Nie down, tylko autysta. To zupełnie co innego. Autysta może być geniuszem matematycznym. Down nie może.
Nie Down tylko, jak już, osoba z zespołem Downa :) Pan John Langdon Down może geniuszem matematycznym nie był, ale chyba dość inteligentną osoba:)
Nikt nie mówił, że 30 ma trzy dzielniki, ale trzy PIERWSZE dzielniki. Dzielniki 30 to 1,2,3,5,6,10,15,30 z czego liczbami pierwszymi są 2,3,5. Jest ich trzy. Już jasne?

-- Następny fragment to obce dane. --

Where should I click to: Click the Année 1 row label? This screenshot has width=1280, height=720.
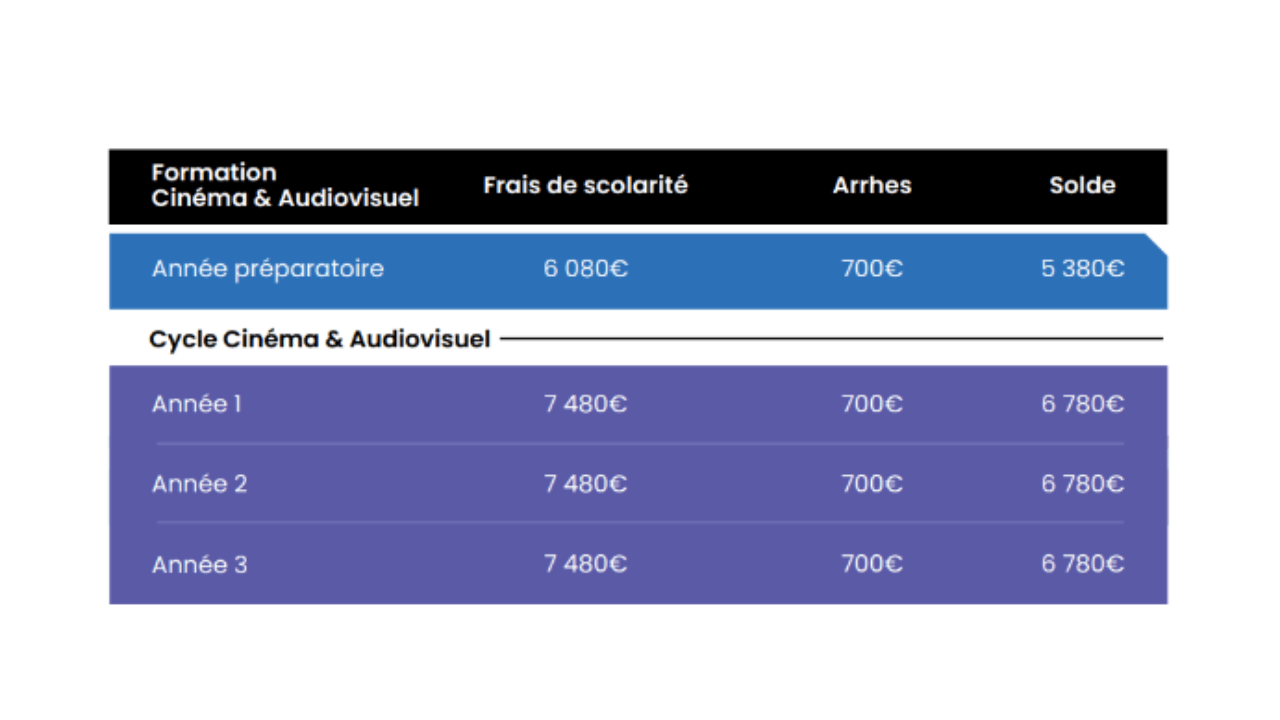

z tego co pamiętam to miały być liczby pierwsze (czyli bez dzielników), nie było więc mowy o dzielnikach pierwszych (no bo i po co)
Oglądałam wczoraj, więc mam to na świeżo. Początkowo szukali liczb pierwszych, ale potem zaczęli coś wyczyniać właśnie z dzielnikami.
no tak, szukali liczb pierwszych i sprawdzali, czy dana liczba nie ma ŻADNYCH dzielników (czyli jest liczbą pierwszą), oprócz 1 i samej siebie oczywiście
Ok, to bez skrótów myślowych. Najpierw szukali liczb pierwszych, grzebiąc w ich dzielnikach i sprawdzając, czy są więcej niż dwa. Ale potem okazało się, że system nie do końca tak działa i zaczęli się bawić w bliższe przyglądanie tym dzielnikom. W szczegóły nie wnikałam, bo w przypadku filmów na granicy scifi nie jest to sposób na spędzanie czasu ani przyjemny, ani zdrowy dla psychiki. W każdym razie pytanie brzmiało: "Ile dzielników pierwszych ma 30?" I odpowiedź brzmi: 3. End of story.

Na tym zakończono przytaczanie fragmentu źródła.